Records contained in a dataset:
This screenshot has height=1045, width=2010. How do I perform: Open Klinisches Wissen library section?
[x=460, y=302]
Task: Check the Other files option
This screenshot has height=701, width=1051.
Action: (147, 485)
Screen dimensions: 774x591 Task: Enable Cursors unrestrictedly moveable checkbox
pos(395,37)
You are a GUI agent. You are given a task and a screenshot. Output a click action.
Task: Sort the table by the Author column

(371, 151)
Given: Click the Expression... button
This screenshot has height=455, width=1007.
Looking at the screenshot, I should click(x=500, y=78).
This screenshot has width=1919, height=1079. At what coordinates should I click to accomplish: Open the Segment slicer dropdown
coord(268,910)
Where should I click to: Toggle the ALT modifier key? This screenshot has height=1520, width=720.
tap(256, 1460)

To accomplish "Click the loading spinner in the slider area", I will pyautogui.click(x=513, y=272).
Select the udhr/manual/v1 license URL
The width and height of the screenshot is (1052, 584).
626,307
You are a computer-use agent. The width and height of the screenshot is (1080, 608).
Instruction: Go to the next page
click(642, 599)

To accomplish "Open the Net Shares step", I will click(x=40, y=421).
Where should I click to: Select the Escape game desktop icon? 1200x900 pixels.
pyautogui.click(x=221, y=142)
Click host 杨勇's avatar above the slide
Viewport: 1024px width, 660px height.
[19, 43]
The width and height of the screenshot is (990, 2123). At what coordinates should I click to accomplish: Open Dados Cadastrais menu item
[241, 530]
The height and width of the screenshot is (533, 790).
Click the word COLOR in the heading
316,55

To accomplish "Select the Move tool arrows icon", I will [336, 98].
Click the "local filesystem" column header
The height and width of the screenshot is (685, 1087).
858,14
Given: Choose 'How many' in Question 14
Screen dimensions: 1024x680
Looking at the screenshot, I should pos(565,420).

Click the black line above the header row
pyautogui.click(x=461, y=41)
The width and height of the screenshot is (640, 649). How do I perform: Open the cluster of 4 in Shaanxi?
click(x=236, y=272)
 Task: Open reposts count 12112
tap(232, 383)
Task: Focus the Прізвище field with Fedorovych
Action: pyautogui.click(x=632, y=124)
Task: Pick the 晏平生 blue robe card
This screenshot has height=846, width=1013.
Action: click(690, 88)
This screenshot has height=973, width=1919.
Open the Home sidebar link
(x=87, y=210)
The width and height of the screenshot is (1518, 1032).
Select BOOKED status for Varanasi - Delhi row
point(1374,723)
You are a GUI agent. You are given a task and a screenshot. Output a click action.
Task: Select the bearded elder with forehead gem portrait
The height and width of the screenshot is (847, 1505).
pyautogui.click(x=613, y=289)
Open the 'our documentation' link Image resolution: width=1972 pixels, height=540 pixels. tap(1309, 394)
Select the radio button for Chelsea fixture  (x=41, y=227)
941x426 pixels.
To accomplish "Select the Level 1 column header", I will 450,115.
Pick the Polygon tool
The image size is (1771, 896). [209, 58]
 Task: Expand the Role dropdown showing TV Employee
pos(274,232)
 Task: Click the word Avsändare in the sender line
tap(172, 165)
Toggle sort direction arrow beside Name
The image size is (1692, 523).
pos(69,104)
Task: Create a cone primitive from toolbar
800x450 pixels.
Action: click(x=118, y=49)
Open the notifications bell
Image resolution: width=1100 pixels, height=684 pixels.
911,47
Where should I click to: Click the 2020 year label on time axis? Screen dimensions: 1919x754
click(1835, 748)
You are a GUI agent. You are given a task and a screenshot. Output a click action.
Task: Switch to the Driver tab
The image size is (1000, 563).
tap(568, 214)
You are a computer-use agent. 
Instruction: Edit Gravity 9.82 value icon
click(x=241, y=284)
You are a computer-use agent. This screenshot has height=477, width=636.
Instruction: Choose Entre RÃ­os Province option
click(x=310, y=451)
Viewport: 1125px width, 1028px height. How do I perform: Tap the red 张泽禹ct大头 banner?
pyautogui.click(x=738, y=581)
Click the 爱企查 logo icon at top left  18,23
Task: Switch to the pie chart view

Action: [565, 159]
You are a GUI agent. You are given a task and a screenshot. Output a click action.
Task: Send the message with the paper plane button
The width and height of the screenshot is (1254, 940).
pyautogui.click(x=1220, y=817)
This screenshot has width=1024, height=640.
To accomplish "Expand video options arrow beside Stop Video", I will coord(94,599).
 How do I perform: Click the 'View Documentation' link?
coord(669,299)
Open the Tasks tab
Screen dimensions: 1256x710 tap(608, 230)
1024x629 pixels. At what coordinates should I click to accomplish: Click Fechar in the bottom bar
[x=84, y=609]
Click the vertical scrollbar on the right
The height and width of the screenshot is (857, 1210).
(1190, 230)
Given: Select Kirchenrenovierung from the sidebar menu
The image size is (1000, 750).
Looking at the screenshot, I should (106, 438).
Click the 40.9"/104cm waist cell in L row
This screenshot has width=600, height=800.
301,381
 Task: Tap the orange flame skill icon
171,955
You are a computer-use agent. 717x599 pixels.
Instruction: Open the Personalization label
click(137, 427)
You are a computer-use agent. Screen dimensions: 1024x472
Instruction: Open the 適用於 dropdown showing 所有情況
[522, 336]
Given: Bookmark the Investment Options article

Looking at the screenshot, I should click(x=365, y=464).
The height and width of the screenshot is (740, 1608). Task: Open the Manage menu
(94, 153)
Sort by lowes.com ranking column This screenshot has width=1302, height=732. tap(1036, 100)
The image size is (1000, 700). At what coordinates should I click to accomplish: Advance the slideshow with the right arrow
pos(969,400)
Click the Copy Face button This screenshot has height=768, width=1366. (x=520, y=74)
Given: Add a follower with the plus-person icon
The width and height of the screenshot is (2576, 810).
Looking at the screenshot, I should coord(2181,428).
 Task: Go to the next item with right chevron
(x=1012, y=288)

Work required - Scan the records above, then copy out each line that mentions "computer".

Task result -
You are a computer-use agent. The width and height of the screenshot is (1080, 608).
You are a computer-use agent. 
You are a computer-use agent. This screenshot has height=477, width=636.
You are a computer-use agent. 717x599 pixels.
You are a computer-use agent. Screen dimensions: 1024x472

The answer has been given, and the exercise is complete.